Slashdot Mirror


US Govt Commits To Publish Publicly Financed Software Under FOSS (k7r.eu)

An anonymous reader writes: The White House has published a draft (PDF) for a Source Code Policy. The policy requires every public agency to publish their custom-build software as Free Software for other public agencies as well as the general public to use, study, share and improve the software. The Source Code Policy is intended for efficient use of US taxpayers' money and reuse of existing custom-made software across the public sector. It is said to reduce vendor lock-in of the public sector, and decrease duplicate costs for the same code which in return will increase transparency of public agencies. The custom-build software will also be published to the general public either as public domain, or as Free Software so others can improve and reuse the software. Looking at the exceptions, it appears the list excludes a number of interesting things. But what's remarkable here is that, by default, publicly financed software will now be deemed as open-source. That's a win.

2 of 39 comments (clear)

  1. Re:So, foreign governments can use it too? by fuzzyfuzzyfungus · · Score: 1, Insightful

    Conceivably, if the software fit their needs closely enough. However, isn't that a small price to pay for the taxpayers who paid for the software being able to use it; as well as any benefits derived from cooperative governments and organizations that decide that mainstreaming is more efficient than forking(I'm assuming that the license will be something MIT-like, not that commie GPL, so cooperation will be optional; but maintaining your own fork isn't something that people who dislike thankless busy work do without good reason.)

    Perhaps more broadly, isn't there something dangerously petty, unambitious, and ultimately self-defeating in approaching problems in the spirit of "Gotta keep the other guy from getting what's mine!" rather than "We are looking to produce nothing less than the best, if that happens to be of benefit to others, so be it."

    This doesn't mean that we need to send Kim Jong Un a 'Nukes for Noobs' tutorial just to be nice; but a person, organization, or nation rarely achieves excellence or greatness if they focus more on making sure that the other guy isn't somehow free-riding than on making sure that their work is something that is worth emulating.

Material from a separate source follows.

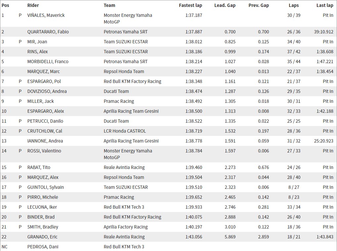Click the Lead. Gap column header
The height and width of the screenshot is (251, 337).
pyautogui.click(x=225, y=5)
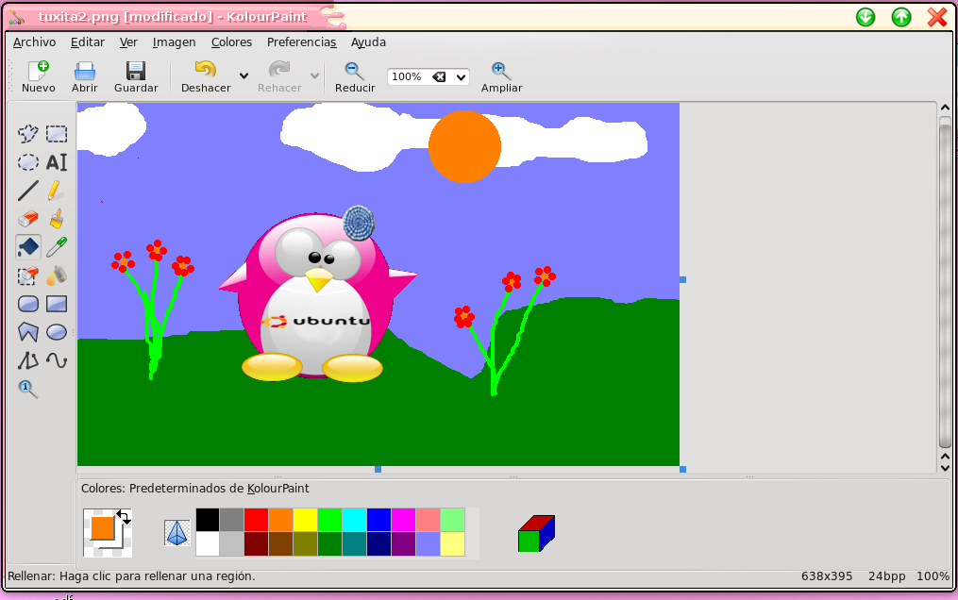Select the Color Picker eyedropper tool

  2. Re:Isn't this already the law? by AF_Cheddar_Head · · Score: 3, Insightful

    You are referring to code produced by a government employee. This applies to products that the federal government pays a contractor to develop, the government is now supposed to include language in the contract stating the government owns the produced code and the code will be released into the public domain. You would be shocked about how much code the US Government has paid for but which the contractor claims to still own. Lots of code that runs our weapons systems is supposedly owned by the company that was paid to produce the code.